広がるテレワーク。モバイル端末での仕事は必須の時代に

働き方改革が叫ばれる中で注目されるテレワークだが、厳密には働く場所によって「在宅勤務」「モバイルワーク」「サテライトオフィス」の3つに分けられる。その中から今回フォーカスするのは、文字どおり移動先で仕事することを意味するモバイルワークだ。

総務省が公開した「平成29年通信利用動向調査」によると、企業におけるテレワークの導入率は13.9%となっているが、そのうちモバイルワーク導入率は過半数を超えた56.4%となっている。営業やサービス要員など、社外フィールドを主な働き場所としている人は非常に多いだけに、今後ますますモバイルワークは拡大していくと予想されている。

とはいえ、社員がモバイル端末を外に持ち出して仕事をすることには、さまざまなセキュリティリスクが伴うのも現実だ。

飲食事業を手がけるX社に起こったインシデントの例を紹介しておきたい。

1人の社員が訪問先にノートPCを置き忘れて紛失してしまったのだが、悪いことにこのノートPCに数万件の顧客の個人情報が保存されていたというものだ。X社は即座に警察当局に届けると共に、遠隔操作でパスワードを複雑なものに変更するなどの対処を行った。しかし、いまだにノートPCの発見には至っていないため、今後個人情報の流出や不正利用などの深刻な事態に発展する可能性は払拭できない。

ところで、X社の社員がノートPCを置き忘れさえしなければこのような問題は発生しなかったのかというと、実はそうではない。モバイルワークには、次のようなセキュリティの“落とし穴”があり、実際にインシデントも起こっているのだ。

モバイルワークにおけるセキュリティインシデント例

  • フリーのWi-Fiスポット(公衆無線 LAN)などからインターネットにつなぎ、電子メールの送受を行っていたところ、添付したファイルに書かれていた秘密情報が競合企業に知られてしまった。

#### [提供資料]
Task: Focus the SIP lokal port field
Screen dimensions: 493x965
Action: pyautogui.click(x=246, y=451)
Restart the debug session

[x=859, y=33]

#### [課題の要件]
**1.** モバイルワークについての本文によると、総務省の「平成29年通信利用動向調査」で示された企業におけるテレワークの導入率は何%か。
**2.** モバイルワークについての本文から、「飲食事業を手がけるX社に起こったインシデントの例を紹介しておきたい。」から「シデントも起こっているのだ。」までの部分を一字一句そのまま書き写せ。

#### [演習の解答]
**1.** 13.9%。

**2.**
飲食事業を手がけるX社に起こったインシデントの例を紹介しておきたい。

1人の社員が訪問先にノートPCを置き忘れて紛失してしまったのだが、悪いことにこのノートPCに数万件の顧客の個人情報が保存されていたというものだ。X社は即座に警察当局に届けると共に、遠隔操作でパスワードを複雑なものに変更するなどの対処を行った。しかし、いまだにノートPCの発見には至っていないため、今後個人情報の流出や不正利用などの深刻な事態に発展する可能性は払拭できない。

ところで、X社の社員がノートPCを置き忘れさえしなければこのような問題は発生しなかったのかというと、実はそうではない。モバイルワークには、次のようなセキュリティの“落とし穴”があり、実際にインシデントも起こっているのだ。